Pelvic floor (Levator ani) injury occurs in 3 of 10 vaginal deliveries and often results in pelvic floor dysfunction including pelvic organ prolapse and incontinence.
The pelvic floor muscles is consist of three main muscle groups: the puborectal, the pubococcygeal, and the iliococcygeal. The main function is to support the vagina and pelvic organs, and maintenance of urinary and fecal continence.
During vaginal childbirth, the opening of the genital hiatus distends substantially to allow the passage of the fetus. This stretches the pelvic floor muscle greater than 3 times their original length, thereby putting strain on the muscles and can result in damage.

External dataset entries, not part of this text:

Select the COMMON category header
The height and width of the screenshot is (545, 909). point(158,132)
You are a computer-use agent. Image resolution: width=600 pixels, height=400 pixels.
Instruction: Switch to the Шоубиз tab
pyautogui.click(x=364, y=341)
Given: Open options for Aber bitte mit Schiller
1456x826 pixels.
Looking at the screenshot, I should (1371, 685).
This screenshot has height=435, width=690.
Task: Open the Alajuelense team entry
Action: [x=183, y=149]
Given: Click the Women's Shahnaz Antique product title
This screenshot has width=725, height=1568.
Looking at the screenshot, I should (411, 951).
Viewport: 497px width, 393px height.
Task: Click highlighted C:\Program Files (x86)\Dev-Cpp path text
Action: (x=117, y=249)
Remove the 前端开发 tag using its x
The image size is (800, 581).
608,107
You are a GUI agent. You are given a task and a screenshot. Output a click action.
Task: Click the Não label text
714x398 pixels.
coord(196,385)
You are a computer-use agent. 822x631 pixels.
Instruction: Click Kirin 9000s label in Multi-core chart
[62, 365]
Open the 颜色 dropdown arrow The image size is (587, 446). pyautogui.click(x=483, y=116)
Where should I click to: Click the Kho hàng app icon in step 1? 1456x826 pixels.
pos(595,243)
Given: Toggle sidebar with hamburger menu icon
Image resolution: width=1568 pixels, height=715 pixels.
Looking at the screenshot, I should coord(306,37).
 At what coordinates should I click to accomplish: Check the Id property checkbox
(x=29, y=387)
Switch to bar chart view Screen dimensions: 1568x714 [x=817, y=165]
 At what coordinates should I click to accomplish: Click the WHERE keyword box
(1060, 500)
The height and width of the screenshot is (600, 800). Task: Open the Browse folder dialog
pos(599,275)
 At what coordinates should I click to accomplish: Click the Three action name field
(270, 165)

In addition, during the second stage of labor as the fetal head descends, excess stretch and distention of the muscles result in stretch and distention of the nerve to the levator ani. Prolonged stretching of this motor nerve has the potential to permanently damage the nerve, leading to laxity or sagging of one or both sides of the Iliococcygeus muscle.
The above two labor related mechanisms have the potential to cause significant injury to the pevic floor muscle attachments and nerve supply, leading to an increase risk of urinary and fecal incontinence and future development of pelvic organ prolapse (POP).
The prevention for pelvic floor dysfunction may be reduced by pelvic floor education and exercises during and after pregnancy. In one study, women who received pelvic floor therapy from 20 weeks’ gestation were less likely to report urinary incontinence in late pregnancy, at 3 months and 6 months postpartum. It appears that routine pelvic floor education or referral to pelvic floor physical therapy during the intrapartum and postpartum period may be beneficial, especially in high-risk patients.
- Dietz HP. Pelvic Floor trauma in childbirth. Aust N Z J Obstet Gynaecol. 2013;53:220-230.
- Dietz HP, Lanzarone V. Levator trauma after vaginal delivery. Obstet Gynecol. 2005;106:707–712.